----- DOCUMENT SECTION -----

The “Melting Pot”

Wikipedia’s article on the “melting pot” is interesting. Here’s a quote from J. Hector St. John de Crevecour:

“…whence came all these people? They are a mixture of English, Scotch, Irish, French, Dutch, Germans, and Swedes… What, then, is the American, this new man? He is neither a European nor the descendant of a European; hence that strange mixture of blood, which you will find in no other country. I could point out to you a family whose grandfather was an Englishman, whose wife was Dutch, whose son married a French woman, and whose present four sons have now four wives of different nations. He is an American, who, leaving behind him all his ancient prejudices and manners, receives new ones from the new mode of life he has embraced, the new government he obeys, and the new rank he holds. . . . The Americans were once scattered all over Europe; here they are incorporated into one of the finest systems of population which has ever appeared.”− J. Hector St. John de Crevecoeur, Letters from an American Farmer.

And from a magazine article in 1875:

The fusing process goes on as in a blast-furnace; one generation, a single year even– transforms the English, the German, the Irish emigrant into an American. Uniform institutions, ideas, language, the influence of the majority, bring us soon to a similar complexion; the individuality of the immigrant, almost even his traits of race and religion, fuse down in the democratic alembic like chips of brass thrown into the melting pot.”[1]

And Henry James:

“Understand that America is God’s Crucible, the great Melting-Pot where all the races of Europe are melting and re-forming! Here you stand, good folk, think I, when I see them at Ellis Island, here you stand in your fifty groups, your fifty languages, and histories, and your fifty blood hatreds and rivalries. But you won’t be long like that, brothers, for these are the fires of God you’ve come to – these are fires of God. A fig for your feuds and vendettas! Germans and Frenchmen, Irishmen and Englishmen, Jews and Russians—into the Crucible with you all! God is making the American.”[3]

What really established the term “melting pot” was a 1905 play of that name by Israel Zangwill (this seems to be the full text of the play). Wikipedia’s summary:

In The Melting Pot (1905), Zangwill combined a romantic denouement with a utopian celebration of complete cultural intermixing. The play was an adaptation of William Shakespeare’s Romeo and Juliet, set in New York City. The play’s immigrant protagonist David Quixano, a Russian Jew, falls in love with Vera, a fellow Russian immigrant who is Christian. Vera is an idealistic settlement house worker and David is a musical composer struggling to create an “American symphony” to celebrate his adopted homeland. Together they manage to overcome the old world animosities that threaten to separate them. But then David discovers that Vera is the daughter of the Tsarist officer who directed the pogrom that forced him to flee Russia. Horrified, he breaks up with her, betraying his belief in the possibility of transcending religious and ethnic animosities. However, unlike Shakespeare’s tragedy, there is a happy ending. At the end of the play the lovers are reconciled.

----- RECORD EXTRACTS -----

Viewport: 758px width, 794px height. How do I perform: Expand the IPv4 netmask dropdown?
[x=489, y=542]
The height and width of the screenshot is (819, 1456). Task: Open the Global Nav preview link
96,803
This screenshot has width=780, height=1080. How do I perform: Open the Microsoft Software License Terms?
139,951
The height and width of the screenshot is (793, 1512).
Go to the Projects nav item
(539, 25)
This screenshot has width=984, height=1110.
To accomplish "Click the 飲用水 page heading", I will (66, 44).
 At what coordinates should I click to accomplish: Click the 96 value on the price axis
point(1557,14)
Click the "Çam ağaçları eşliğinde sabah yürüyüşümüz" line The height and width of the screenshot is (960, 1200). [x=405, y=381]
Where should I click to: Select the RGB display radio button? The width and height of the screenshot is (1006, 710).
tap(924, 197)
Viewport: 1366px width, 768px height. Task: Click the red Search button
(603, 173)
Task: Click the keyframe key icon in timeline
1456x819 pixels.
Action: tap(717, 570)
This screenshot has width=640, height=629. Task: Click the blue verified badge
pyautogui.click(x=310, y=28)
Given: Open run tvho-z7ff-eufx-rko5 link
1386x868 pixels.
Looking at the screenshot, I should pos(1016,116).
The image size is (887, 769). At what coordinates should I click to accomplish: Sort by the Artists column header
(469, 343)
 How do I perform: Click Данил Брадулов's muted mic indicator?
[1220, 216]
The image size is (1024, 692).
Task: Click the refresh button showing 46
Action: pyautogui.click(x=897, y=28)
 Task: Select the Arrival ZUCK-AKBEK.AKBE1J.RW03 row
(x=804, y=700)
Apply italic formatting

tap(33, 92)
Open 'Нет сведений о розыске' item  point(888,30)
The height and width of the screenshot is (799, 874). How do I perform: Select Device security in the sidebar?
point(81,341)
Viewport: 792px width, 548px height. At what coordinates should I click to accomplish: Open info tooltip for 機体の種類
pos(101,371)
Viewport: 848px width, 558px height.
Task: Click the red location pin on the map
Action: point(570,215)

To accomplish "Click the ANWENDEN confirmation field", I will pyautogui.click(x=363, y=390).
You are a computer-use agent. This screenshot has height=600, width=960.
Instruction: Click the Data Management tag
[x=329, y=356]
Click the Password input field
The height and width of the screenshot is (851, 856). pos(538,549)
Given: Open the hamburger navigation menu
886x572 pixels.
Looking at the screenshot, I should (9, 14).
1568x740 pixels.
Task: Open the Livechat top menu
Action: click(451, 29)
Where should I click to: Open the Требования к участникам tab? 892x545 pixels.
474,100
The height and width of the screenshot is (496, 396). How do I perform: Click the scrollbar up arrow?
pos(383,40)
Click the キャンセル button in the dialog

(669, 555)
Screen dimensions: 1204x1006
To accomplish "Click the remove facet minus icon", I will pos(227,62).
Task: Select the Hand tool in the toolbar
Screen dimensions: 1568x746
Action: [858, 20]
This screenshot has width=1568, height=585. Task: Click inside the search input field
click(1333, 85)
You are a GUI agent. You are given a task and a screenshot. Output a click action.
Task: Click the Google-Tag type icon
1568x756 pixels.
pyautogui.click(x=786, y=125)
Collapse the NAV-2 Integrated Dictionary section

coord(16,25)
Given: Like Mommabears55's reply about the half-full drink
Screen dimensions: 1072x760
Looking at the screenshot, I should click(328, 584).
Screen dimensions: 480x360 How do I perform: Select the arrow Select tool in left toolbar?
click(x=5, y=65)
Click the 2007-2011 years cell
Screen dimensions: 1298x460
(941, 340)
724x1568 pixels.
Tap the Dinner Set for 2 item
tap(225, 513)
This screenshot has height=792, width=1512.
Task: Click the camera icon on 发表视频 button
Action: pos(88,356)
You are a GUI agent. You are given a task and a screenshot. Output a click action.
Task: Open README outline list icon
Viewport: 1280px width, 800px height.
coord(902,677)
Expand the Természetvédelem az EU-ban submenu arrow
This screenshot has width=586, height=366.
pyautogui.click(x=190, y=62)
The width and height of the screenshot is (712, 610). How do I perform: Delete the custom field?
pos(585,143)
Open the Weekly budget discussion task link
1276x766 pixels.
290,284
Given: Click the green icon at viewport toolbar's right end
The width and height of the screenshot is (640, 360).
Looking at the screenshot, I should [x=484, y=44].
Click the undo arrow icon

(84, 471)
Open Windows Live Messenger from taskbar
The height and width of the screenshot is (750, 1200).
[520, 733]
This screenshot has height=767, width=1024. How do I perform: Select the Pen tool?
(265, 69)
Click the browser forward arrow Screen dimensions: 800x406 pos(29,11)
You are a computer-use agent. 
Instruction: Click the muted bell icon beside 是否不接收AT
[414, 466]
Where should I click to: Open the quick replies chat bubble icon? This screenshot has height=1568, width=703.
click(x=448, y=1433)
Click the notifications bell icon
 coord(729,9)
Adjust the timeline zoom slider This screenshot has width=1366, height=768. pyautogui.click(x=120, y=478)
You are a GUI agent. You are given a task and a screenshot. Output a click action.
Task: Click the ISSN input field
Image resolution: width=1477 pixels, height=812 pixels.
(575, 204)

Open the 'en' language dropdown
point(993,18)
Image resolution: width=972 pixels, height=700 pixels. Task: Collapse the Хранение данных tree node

-----

# [REQUEST 1]
List every nationality the Crevecoeur quotation in the melting pot post names in the sentence beginning "They are a mixture of".
# [REQUEST 2]
According to the melting pot post's summary of Zangwill's play, why does David break up with Vera?
# [REQUEST 3]
Resume the melting pot post after its final sentence.

# [WRITTEN RESPONSE 1]
English, Scotch, Irish, French, Dutch, Germans, and Swedes.

# [WRITTEN RESPONSE 2]
David learns that Vera is the daughter of the Tsarist officer who directed the pogrom that forced him to flee Russia. Horrified by this, he breaks up with her.

# [WRITTEN RESPONSE 3]
Reunited with Vera and watching the setting sun gilding the Statue of Liberty, David Quixano has a prophetic vision: “It is the Fires of God round His Crucible. There she lies, the great Melting-Pot–Listen! Can’t you hear the roaring and the bubbling? There gapes her mouth, the harbor where a thousand mammoth feeders come from the ends of the world to pour in their human freight.” David foresees how the American melting pot will make the nation’s immigrants transcend their old animosities and differences and will fuse them into one people: “Here shall they all unite to build the Republic of Man and the Kingdom of God.”

Zangwill thus combined the metaphor of the “crucible” or “melting pot” with a celebration of the United States as an ideal republic and a new promised land.

The conception of the “melting pot” by these authors seems to be specially American. It is tolerant in one sense, less so in another. It is tolerant in that it doesn’t judge anyone by who their ancestors were, by their racial or ethnic background. All that can be forgiven and forgotten. But it also must be forgotten: one is not supposed to cling to it, to insist on remaining Russian or Irish or German or whatever. One is offered a new identity, and one is supposed to accept it, not nurse one’s old identity. Americans approve of all sorts of nostalgia for this or that “old country,” but without taking it too seriously. A “balkanized” America where (as in Yugoslavia) people cling to age-old communal differences and regard neighbors with the other identity as the enemy would strike any American patriot with horror, though we’re not too afraid of it because Americanism is such a potent force that it can easily overcome rival identities. America is a post-ethnic nation.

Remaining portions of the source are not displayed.